日本熱処理技術協会( http://wwwsoc.nii.ac.jp/jsht )は5月17日、東京・大岡山の東京工業大学で「第71回日本熱処理技術協会講演大会」を開催した。
同大会は毎年春と秋の2回開催され、講演は会員から公募した研究発表と特別講演からなる。特別講演としては、春は河上・赤見記念講演、秋は田村・川嵜記念講演があり、今回は河上・赤見記念講演として大会実行委員長の松尾孝氏(東京工業大学)が「単結晶の低応力でのクリープが導いた新たな概念」と題して講演を行った。また、特別講演(基調講演)では、豊田工業大学の奥宮正洋氏が「熱処理による特性向上を支える分析評価技術」と題し、炉内アンモニア濃度測定や炉内カーボンポテンシャル測定、炉内水素濃度測定の分析・評価技術についてデータを示しながら解説を行った。
このほかの主な講演は以下のとおり。
「プラズマ高濃度浸炭焼入れ/DLC膜によるピッチング強度及び曲げ疲労強度の向上」横尾晃央氏(パーカー熱処理工業)

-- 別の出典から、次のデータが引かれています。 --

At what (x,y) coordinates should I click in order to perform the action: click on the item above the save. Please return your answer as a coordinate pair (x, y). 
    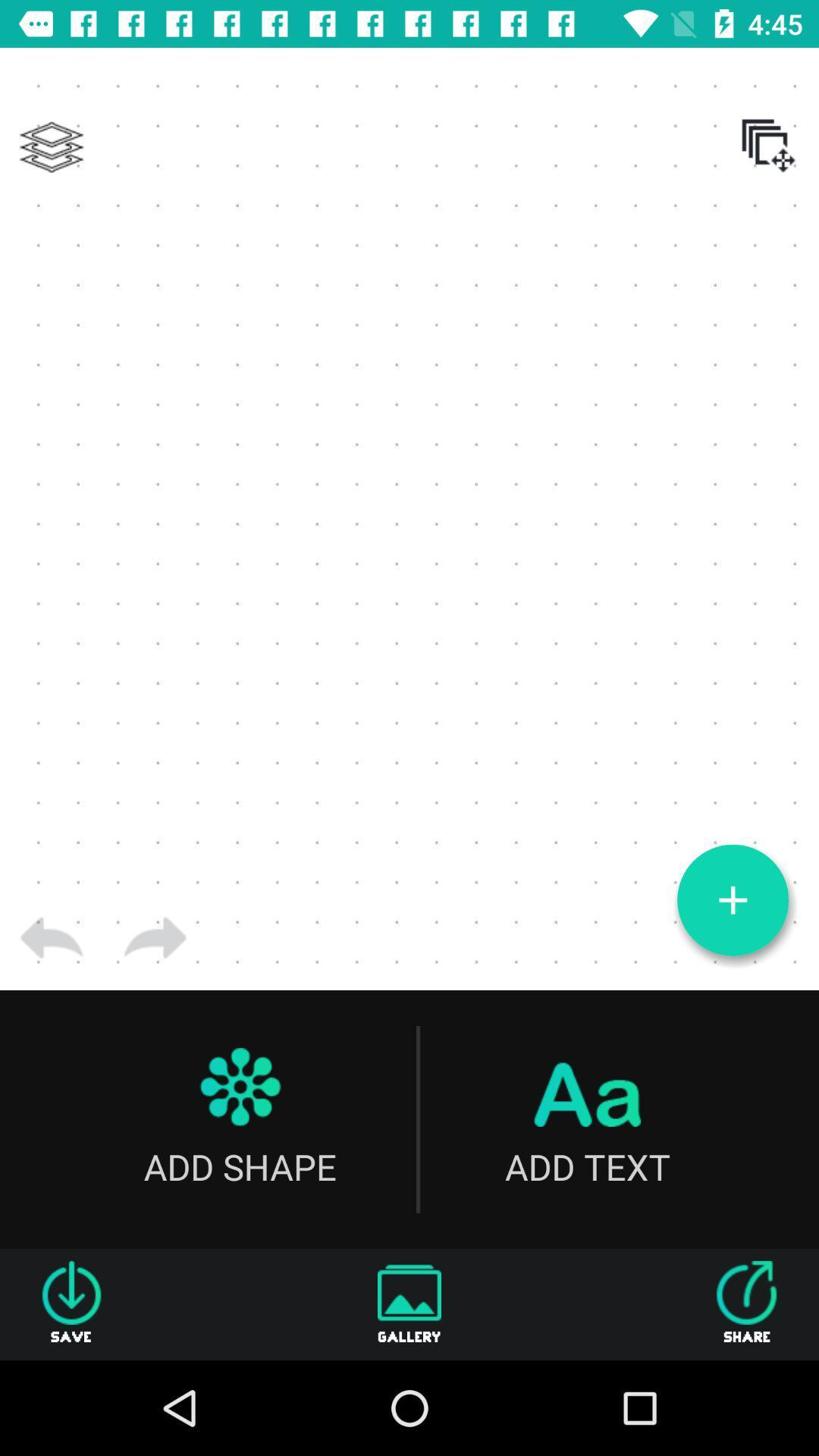
    Looking at the image, I should click on (51, 937).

「高周波移動焼入れシミュレーションによる変形・応力発生メカニズムの検討」井上宏樹氏(高周波熱錬)
「低温でガス窒化ないしはガス軟窒化処理したオーステナイトステンレス鋼の窒化層の特性」冨士川尚男氏(エア・ウォーター)
「強度-靭性バランスの優れたマルテンサイト鋼」花村年裕氏(物質・材料研究機構)
「SRIQとDLCの複合表面改質による摺動特性の向上」高岡徳義氏(高周波熱錬)
「低温窒化した金型の耐かじり性に及ぼす表面テクスチャーの影響」荒牧政俊氏(九州大学)
「自動車部品の信頼性あるモノづくりにおける最新評価技術の活用」寺門一佳氏(日立オートモティブシステムズ)
「ナノインデンターを用いた材料強度の評価」内田聡氏(東京都立産業技術研究センター)
「浸炭炉および窒化炉おける雰囲気制御技術」河田一喜氏(オリエンタルエンヂニアリング)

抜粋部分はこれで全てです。